En avril 2015, un train à sustentation magnétique, le Maglev, établit un nouveau record de vitesse : 603 km/h sur une piste d’essai au Japon. En flottant au-dessus des voies, il s’est débarrassé du frottement des rails et des caténaires. Mais en voyageant dans un tube à basse pression, l’Hyperloop entend bien exploser tous les records. Il fait le pari de transporter ses passagers dans des capsules propulsées à 1 220 km/h entre San Francisco et Los Angeles. Il ne faudra qu’une trentaine de minutes pour parcourir les 550 km qui séparent les deux villes au lieu de six heures environ en voiture. Alimenté en énergie renouvelable, ce nouveau moyen de transport ne devrait pas émettre de CO².

L’homme derrière l’Hyperloop, c’est Elon Musk, encore lui. Le patron de Tesla et de SpaceX a lancé ce projet en août 2013. Mais, entre ses voitures électriques et ses fusées, Musk n’a pas le temps d’inventer le train de demain. Il laisse donc son idée en open source à qui voudrait la développer. Il a même organisé un concours de design sous l’égide de SpaceX. Fin janvier dernier, 22 équipes d’étudiants ont été sélectionnées pour tester, cet été, leur prototype sur la piste d’essai de la société spatiale. Des entrepreneurs se sont également lancés dans l’aventure.

C’est le cas de Dirk Ahlborn avec Hyperloop Transportation Technologies. L’homme d’affaires américain est en train de construire une première piste d’essai de 8 kilomètres à Quay Valley, en Californie. Une seconde entreprise, Hyperloop One, a effectué un premier test de son système de propulsion dans le désert de Las Vegas, le 11 mai dernier. Elle espère commercialiser son train à grande vitesse d’ici à 2020.

Hors Etats-Unis, l’Hyperloop pourrait surtout intéresser la Chine, l’Inde, l’Indonésie, le Moyen-Orient ou l’Afrique.  » Ce genre de projet n’est pertinent que sur de longues distances « , explique Bart Jourquin, professeur d’économie des transports à l’UCL. En Europe, le TGV est plus intéressant car les villes sont moins denses et plus proches les unes des autres. Pourtant, les européens s’intéressent au projet. Ainsi l’Autriche, la Slovaquie et la Hongrie envisagent de construire une ligne pour rapprocher leurs capitales. Et, en mai, la SNCF a participé à une nouvelle levée de fonds de 80 millions de dollars de Hyperloop One aux côtés de huit autres investisseurs.
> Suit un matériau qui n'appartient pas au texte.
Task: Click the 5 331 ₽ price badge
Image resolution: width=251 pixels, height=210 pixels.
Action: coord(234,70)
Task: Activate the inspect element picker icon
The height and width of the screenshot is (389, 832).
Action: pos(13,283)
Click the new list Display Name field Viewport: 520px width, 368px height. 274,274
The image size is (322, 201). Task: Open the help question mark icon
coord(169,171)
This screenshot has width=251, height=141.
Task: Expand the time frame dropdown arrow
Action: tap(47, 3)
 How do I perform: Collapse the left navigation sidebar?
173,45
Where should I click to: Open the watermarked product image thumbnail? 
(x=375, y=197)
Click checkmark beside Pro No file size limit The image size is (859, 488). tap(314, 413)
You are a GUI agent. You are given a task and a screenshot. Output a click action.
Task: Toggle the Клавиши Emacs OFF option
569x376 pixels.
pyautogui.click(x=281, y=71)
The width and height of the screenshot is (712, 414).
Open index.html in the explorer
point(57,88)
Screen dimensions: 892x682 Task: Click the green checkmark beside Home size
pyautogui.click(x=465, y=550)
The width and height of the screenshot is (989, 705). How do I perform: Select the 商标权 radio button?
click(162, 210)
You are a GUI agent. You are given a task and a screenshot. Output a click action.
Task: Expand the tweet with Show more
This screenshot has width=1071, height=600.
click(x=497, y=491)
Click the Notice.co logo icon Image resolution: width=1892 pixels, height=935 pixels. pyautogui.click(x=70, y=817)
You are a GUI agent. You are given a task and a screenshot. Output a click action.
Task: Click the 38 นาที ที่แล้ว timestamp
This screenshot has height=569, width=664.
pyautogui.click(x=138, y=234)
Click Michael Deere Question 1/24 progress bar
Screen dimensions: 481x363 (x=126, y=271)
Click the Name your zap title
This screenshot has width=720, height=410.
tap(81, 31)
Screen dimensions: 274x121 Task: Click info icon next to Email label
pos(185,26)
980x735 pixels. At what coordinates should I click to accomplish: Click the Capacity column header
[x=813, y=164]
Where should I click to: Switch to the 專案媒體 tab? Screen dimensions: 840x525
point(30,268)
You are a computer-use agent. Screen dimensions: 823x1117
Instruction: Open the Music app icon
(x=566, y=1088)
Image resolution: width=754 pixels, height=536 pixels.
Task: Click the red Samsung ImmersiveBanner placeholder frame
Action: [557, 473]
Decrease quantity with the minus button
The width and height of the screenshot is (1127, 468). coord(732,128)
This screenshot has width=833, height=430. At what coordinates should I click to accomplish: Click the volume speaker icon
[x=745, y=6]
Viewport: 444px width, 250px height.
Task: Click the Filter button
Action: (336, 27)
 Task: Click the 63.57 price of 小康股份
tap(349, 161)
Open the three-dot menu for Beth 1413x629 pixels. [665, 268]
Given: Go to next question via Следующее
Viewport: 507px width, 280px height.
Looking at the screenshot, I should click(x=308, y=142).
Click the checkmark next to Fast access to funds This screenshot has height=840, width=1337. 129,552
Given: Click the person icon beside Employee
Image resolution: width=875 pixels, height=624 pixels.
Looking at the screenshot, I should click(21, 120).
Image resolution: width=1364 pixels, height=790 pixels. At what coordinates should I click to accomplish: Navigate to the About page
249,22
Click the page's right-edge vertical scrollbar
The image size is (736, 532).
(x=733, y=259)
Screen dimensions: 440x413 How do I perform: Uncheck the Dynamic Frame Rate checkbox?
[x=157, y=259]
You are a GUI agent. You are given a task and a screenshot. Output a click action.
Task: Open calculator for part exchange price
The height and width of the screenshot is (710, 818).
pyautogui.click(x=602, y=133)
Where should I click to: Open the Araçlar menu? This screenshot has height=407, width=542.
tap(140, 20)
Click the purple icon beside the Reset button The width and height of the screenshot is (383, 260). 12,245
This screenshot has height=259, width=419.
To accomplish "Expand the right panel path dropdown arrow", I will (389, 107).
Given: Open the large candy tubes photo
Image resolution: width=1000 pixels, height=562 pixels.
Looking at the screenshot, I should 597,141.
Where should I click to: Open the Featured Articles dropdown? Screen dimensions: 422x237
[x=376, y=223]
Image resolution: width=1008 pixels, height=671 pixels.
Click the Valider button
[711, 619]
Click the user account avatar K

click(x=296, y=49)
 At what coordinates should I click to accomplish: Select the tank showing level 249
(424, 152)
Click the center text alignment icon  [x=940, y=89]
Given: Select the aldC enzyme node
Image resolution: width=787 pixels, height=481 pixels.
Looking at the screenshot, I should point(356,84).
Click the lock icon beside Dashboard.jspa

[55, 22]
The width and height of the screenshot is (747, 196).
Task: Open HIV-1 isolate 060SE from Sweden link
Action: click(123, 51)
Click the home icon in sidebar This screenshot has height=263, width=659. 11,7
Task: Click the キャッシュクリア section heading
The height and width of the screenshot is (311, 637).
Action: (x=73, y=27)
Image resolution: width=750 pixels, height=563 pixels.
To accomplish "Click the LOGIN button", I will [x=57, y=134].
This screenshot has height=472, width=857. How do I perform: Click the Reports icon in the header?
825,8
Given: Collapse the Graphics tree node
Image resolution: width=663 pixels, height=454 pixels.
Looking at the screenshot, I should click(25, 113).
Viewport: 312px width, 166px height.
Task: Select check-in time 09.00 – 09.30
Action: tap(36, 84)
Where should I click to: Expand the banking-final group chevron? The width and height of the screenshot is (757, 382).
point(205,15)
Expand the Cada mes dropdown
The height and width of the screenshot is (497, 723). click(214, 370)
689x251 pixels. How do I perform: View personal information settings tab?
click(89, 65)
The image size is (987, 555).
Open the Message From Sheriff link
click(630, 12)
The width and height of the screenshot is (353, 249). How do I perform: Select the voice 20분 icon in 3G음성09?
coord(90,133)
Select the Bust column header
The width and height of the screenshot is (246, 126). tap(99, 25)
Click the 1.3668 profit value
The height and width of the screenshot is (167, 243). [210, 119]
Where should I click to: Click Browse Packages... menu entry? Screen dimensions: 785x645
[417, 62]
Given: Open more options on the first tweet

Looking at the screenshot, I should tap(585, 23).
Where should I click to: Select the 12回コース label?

Une question reste en suspens : quel sera le coût d’un tel train supersonique ? Selon le Wall Street Journal, le circuit en cours de construction par HTT à Quay Valley devrait coûter entre 100 et 150 millions de dollars, soit 12 à 18 millions de dollars du kilomètre. Un coût comparable à celui du TGV. Entre San Francisco et Los Angeles, avec un ticket à 30 dollars et 3 000 passagers par heure aux heures de pointes, la construction de l’Hyperloop de Dirk Ahlborn serait amortie en huit ans.